Bernheim, Ganassi, Relyea, Schukoff, Zeppenfeld
Théâtre des Champs-Elysées, Paris
- 24 avril 2014
1952, Oedipus Rex de et par Stravinsky, photographié par Boris Lipnitzki
© boris lipnitzki | œdipus rex, paris, 1952

Curieux menu que celui concocté par l’Orchestre national de France, dans le cadre des concerts célébrant ses quatre-vingt ans… S’y trouvent mêlés un grand oratorio latin de Stravinsky, un des opus les moins intéressants et les plus rebattus de Dutilleux, enfin une musique de danse de Beethoven.

1801, d’abord, et la création à Vienne du ballet Die Geschöpfe des Prometheus Op.43 dont Daniele Gatti joue l’Ouverture. Introduction gentiment poussive, pâte écrasante, puis frénésie surcontrastée de cordes qu’on découvre assez peu en place, voilà qui s’éloigne assez de l’actualité de l’œuvre, brossée à gros traits. Les indéniables qualités du chef italien ne sont pas de la fête. Bond dans le temps et dans l’espace avec Métaboles, donné pour la première fois à Cleveland en janvier 1965. L’appel initial, avec son côté Varèse/Jolivet, impose une figure incantatoire qui fleure bon ses années vingt, nous rappelant, s’il en était besoin, que le compositeur possédait un art personnel de la collecte, à la façon de ces recueils de cuisine qui font le bonheur de la ménagère.

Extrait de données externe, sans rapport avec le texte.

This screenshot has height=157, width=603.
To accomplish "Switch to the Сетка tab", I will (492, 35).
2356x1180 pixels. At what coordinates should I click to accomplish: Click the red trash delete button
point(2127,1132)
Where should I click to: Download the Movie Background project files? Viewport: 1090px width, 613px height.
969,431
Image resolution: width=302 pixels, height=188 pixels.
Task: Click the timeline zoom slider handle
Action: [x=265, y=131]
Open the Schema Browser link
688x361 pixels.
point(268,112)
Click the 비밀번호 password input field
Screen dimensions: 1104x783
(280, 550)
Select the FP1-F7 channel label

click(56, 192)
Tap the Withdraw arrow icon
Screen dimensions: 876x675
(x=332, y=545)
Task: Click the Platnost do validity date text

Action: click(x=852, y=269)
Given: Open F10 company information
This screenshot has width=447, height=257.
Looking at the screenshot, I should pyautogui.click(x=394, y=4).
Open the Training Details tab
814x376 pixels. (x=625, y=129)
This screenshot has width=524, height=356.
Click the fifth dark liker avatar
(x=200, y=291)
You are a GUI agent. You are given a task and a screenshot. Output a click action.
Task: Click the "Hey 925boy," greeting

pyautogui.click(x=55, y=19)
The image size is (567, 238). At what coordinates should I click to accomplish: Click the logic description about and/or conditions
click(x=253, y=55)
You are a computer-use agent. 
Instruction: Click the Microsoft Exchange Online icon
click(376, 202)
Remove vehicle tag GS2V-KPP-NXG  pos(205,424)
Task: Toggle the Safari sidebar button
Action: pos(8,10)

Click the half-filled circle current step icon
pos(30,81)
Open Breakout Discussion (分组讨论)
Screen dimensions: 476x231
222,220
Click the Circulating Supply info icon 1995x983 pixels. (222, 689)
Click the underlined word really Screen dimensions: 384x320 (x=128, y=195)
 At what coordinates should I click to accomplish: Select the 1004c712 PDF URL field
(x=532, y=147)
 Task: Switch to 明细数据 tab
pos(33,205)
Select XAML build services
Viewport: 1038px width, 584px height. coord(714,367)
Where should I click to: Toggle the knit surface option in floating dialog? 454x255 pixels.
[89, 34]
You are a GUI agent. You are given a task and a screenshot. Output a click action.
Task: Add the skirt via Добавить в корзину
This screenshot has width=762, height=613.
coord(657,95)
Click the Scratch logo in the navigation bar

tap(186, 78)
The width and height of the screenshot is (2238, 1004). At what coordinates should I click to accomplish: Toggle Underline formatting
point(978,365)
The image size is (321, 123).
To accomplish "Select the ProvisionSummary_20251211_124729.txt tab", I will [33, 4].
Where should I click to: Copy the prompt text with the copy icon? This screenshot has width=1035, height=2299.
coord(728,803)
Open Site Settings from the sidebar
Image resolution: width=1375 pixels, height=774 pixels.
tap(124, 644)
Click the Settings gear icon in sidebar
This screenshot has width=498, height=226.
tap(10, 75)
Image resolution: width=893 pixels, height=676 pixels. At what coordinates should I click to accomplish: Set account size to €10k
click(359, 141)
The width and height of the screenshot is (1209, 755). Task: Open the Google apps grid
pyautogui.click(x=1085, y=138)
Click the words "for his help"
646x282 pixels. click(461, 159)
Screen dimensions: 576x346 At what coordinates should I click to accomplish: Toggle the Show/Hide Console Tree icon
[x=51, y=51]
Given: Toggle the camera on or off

De là à chantonner L’arbre des songes en passant l’aspirateur et à faire les vitres en sifflant Tout un monde lointain, il n’y a qu’un pas que l’imagination franchit aisément tant ce salmigondis s’avère stérile et ennuyeux. D’autant que l’ONF n’affirme pas une grande forme, ce soir, avec un solo de violoncelle à l’emporte-pièce et des bois maladroits ! Le plus lourdement possible, Gatti accentue les sections rythmiques, verbiage de mauvaise bobine soviético-havanaise avec jazz de copie, quelque part entre Stravinsky et Bernstein.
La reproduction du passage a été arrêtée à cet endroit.